1. Göklerde ve yerde olan her şey, Allah`ın sınırsız şanını yüceltir. Bütün otorite O`nundur ve bütün övgüler O`na mahsustur. O dilediğini yapmaya gücü yetendir.

2. Sizi yaratan O`dur. Öyle iken, kiminiz kâfirdir, kiminiz mü`min. Ve Allah her yaptığınızı hakkıyla görendir.

3. Gökleri ve yeri hak ve hikmete uygun olarak gerektiği gibi O yarattı. Size (birbirinin aynısı olmayan) şekil verdi ve şeklinizi de güzel yaptı. Dönüş yalnız O`nadır.

4. O, göklerde ve yerde olan her şeyi bilir. O, sakladıklarınızı da, açığa vurduklarınızı da bilmektedir. Allah, kalplerde olanı da hakkıyla bilendir.

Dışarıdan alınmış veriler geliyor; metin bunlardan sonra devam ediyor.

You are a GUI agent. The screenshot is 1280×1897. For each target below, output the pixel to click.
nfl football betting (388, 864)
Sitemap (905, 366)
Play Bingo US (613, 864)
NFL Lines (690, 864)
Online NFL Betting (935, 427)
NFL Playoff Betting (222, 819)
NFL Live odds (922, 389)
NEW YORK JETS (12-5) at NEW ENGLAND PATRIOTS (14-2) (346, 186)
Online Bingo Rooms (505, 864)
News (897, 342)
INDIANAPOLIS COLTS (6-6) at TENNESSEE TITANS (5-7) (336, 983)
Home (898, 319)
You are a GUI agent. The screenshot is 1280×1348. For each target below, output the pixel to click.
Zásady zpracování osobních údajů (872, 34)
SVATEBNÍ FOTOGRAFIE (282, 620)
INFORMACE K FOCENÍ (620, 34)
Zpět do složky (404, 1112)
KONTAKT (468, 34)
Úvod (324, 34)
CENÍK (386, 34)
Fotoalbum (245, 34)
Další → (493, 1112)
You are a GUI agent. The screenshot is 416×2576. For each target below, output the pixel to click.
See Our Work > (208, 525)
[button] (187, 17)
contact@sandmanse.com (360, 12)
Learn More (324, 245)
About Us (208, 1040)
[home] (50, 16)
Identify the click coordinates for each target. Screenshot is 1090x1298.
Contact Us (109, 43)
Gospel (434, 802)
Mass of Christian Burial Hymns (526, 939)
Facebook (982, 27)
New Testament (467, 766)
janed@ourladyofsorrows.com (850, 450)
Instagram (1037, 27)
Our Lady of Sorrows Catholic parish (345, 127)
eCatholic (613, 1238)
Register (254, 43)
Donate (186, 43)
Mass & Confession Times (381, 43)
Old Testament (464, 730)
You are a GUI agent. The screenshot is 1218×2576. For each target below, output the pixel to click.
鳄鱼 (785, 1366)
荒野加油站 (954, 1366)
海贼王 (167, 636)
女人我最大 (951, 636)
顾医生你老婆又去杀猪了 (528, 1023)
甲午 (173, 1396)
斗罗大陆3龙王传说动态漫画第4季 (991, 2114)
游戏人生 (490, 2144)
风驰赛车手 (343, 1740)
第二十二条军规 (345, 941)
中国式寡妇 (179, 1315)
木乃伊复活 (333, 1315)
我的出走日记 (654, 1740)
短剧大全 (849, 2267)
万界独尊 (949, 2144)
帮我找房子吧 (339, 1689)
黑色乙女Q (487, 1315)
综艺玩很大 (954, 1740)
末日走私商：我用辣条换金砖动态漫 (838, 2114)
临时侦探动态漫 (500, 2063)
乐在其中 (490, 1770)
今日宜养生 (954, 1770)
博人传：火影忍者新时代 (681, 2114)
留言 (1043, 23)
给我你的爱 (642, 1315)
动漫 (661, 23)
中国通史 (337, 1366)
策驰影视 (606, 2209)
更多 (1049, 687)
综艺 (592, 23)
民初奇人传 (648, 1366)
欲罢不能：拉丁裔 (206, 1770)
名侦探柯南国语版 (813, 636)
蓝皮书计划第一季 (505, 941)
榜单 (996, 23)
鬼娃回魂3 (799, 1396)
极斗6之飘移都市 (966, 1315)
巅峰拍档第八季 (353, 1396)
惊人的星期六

5. Daha önce inkâr edip de inkârlarının cezasını tadanların haberi size gelmedi mi? Onlar için elem dolu bir azap vardır.

6. Çünkü onlara peygamberleri mucizelerle gelmişti de onlar “Bizi bir insan mı yola getirecek?” diyerek inkâr etmiş ve yüz çevirmişlerdi. Allah da (değil onların imanına), hiç bir şeye muhtaç olmadığını gösterdi. Allah her bakımdan sınırsız zengindir, övgüye lâyık olandır.

7. İnkârcılar, öldükten sonra bir daha diriltilmeyeceklerini iddia ettiler. De ki “Hayır, Rabbim hakkı için elbette diriltileceksiniz, sonra da yaptıklarınız size haber verilecektir. Bu, Allah`a göre çok kolaydır.”

8. “O halde Allah`a, O`nun Resulü`ne ve indirdiğimiz Nur`a (Kur`an`a) iman edin! Allah yaptıklarınızdan hakkıyla haberdar olandır.”

9. Toplanma gününde Allah sizi bir araya getirecektir. O gün, aldanışın ortaya çıkacağı gündür. Kim Allah`a inanır, makbul ve güzel işler yaparsa, Allah onun günahlarını siler ve devamlı kalmak üzere içinden ırmaklar akan cennetlere koyar. İşte en büyük kurtuluş ve saadet budur.

10. İnkâr eden ve âyetlerimizi yalanlayanlara gelince; işte onlar, içinde ebedî kalacakları cehennem halkıdırlar. O (cehennem), gidilecek ne kötü bir yerdir!

11. Allah`ın izni olmaksızın hiçbir kötülük başa gelmez. Kim Allah`a inanırsa, (Allah) onun kalbini doğruya iletir. Allah, her şeyi hakkıyla bilendir.

12. Allah`a itaat edin, peygambere de itaat edin. Eğer yüz çevirip uzaklaşırsanız, bilin ki elçimizin görevi, yalnızca bu mesajı açık bir şekilde (size) iletmektir.

13. Allah O`dur ki, O`ndan başka ilah yoktur. İnananlar yalnız Allah`a dayanıp güvensinler!

14. Ey inananlar! Eşlerinizden ve çocuklarınızdan size düşman olabilecekler vardır. Onlardan sakının! Bununla beraber müsamaha eder, kusurlarına bakmaz, onları affederseniz bu da sizin için bir fazilettir. Çünkü Allah affedicidir ve merhameti bol olandır.

15. Mallarınız ve çocuklarınız ancak birer imtihandır. Allah katında ise büyük bir mükâfat vardır.

16. O halde, elinizden geldiği kadar Allah`a karşı sorumluluğunuzun bilincinde olun! Dinleyin ve itaat edin! Kendi iyiliğiniz için (Allah yolunda) karşılıksız harcamada bulunun! Kim nefsinin hırsından ve cimriliğinden kendini kurtarabilirse asıl kurtuluşa ve saadete erenler işte onlardır.

17. Eğer Allah`a güzel bir ödünç verecek olursanız (malınızı O`nun istediği istikamette harcarsanız), onu sizin için kat kat arttırır ve sizi bağışlar. Allah şükrü kabul edip çok ihsan eden fakat cezayı vermekte acele etmeyendir.

18. O, yaratılmışların kavrayış alanının ötesindeki şeyleri de, insanların duyguları ve akılları ile görüp gözleyebildiklerini de bilir (O`na hiçbir şey gizli kalmaz). O, mutlak galiptir, hüküm ve hikmet sahibidir.